Ladies and Gentlemen…

The ISB Proudly Presents:

BATMAN!

 

 

 

 

THE WORLD’S GREATEST DETECTIVE!

 

Having lived in Ohio for some time, I can vouch that the Joker’s reign of terror in the Buckeye State–as seen in 1941’s Batman #8–was probably just an excuse to get delicious Gold Star Coneys.

33 thoughts on “Ladies and Gentlemen…

  1. Another thing: Have you ever considered doing a book club type thing around here? You seem to read books that just beg to be talked about over tea and cucumber sammiches.

  2. I swear, if only a Batman villain were smart enough to leave a card like that and NOT be in Ohio…

  3. On Bizarro world, a villain named Oiho is hiding in a state shaped like the Joker.

  4. I wonder what state is on the other Joker card in that deck. Probably that wacky Alabama.

  5. Respect for my home state that was once terrorized by the Joker… maybe that explains Cleveland’s bad sports luck…

  6. I brought that exact same story up to my wife this weekend, pointing out how he susses out that the Joker is in New Jersey. Plus, I love the mountains in Ohio. Although, considering that the Joker continues to fall for the fake planted story in the newspapers, perhaps we should be picking on him. “Criminal mastermind”? I think not.

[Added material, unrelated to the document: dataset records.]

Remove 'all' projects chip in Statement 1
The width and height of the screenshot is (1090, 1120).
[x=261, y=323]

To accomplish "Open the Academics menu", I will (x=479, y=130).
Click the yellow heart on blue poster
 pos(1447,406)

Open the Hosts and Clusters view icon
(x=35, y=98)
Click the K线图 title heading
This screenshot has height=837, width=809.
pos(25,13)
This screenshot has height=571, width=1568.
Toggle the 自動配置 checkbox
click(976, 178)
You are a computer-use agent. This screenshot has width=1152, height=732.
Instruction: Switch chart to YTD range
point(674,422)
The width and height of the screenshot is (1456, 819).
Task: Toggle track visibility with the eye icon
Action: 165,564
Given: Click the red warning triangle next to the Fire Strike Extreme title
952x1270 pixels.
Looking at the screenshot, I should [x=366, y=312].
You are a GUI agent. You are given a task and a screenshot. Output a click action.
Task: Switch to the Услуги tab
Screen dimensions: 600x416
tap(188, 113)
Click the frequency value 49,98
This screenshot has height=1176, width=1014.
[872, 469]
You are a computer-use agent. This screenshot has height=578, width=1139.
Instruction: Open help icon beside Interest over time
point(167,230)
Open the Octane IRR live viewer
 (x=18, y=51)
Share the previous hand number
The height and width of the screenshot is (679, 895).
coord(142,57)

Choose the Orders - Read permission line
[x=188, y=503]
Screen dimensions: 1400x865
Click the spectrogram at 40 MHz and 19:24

  7. I read Robin’s line as “WOW! My head say, where’s the Joker?” Which sounds like a Public Enemy lyric. Imagine Chuck D’s voice shouting it out and it makes sense.

    As for the Joker, he went back to Ohio, but his city was gone.

  8. Hey, is this story in the new volumbe of Batman Chronicles? I just gotta read about Batman and Joker battling in my home state!

    It IS a pretty safe place to hide from the Baman. If Joker avoids the downtown areas of the big cities, there are no skyscrapers to attach bat-lines to, and no dark alleys to skulk around in.

  9. Sims, Sims, Sims, how can we trust your comic book reviews ever again after your Gold Star rating? I’m stunned, stunned I say. I can understand eschewing Skyline because of their questionable practice of using third world children in chili forced labor camps, but not even a mention of Dixie Chili? I can only conclude that the coporate executives at Gold Star are backing a dump truck full of money up to your door, even as we speak…

  10. Gold Star is for suckers… The Joker will be found at Skyline Chili in downtown Cinci glugging down a brew before a Reds game.

  11. Skyline is like the Philly Cheesesteak in Philly… I mean, it’s not much but it’s one of Cinci’s claim to fames. If the Joker were to be in southwest Ohio it would be a travesty to be eating Gold Star instead of Skyline. He is a villain though so maybe that’s his plan.

  12. I, for one, am disturbed by Cantankerous Chris Sims selling out. After all, didn’t Dastardly Dave Campbell sellout shortly before ending Dastardly Dave’s Longbox?

  13. Maybe the Joker just wanted White Castles. Or horrible gas because they’re pretty much the same thing.

  14. For being such a brilliant detective, looks like Batman can’t spell.

    The word is “rendezvous.”

  15. Whoops. My goof. That “z” in rendezvous looked like an “i.”

    Bad letterer! Bad!

  16. The Joker will be found at Skyline Chili in downtown Cinci glugging down a brew before a Reds game.

    That’s because he’s crazy!

  17. “Skyline is like the Philly Cheesesteak in Philly… I mean, it’s not much but it’s one of Cinci’s claim to fames.”

    Except that Philly Cheesesteaks are good, good enough to have spread beyond Philly (though often the name is used for a product that bears no resemblance to the original).

  18. I’d actually say that Skyline Chili is like the fish tacos of San Diego, a so-called delicacy I’ve never encountered outside of there.

  19. “27CHV Says:

    Whoops. My goof. That “z” in rendezvous looked like an “i.”

    Bad letterer! Bad!”

    I read that and scrolled back up, then back down, then back up again for fiveminutes trying to find a mistake there.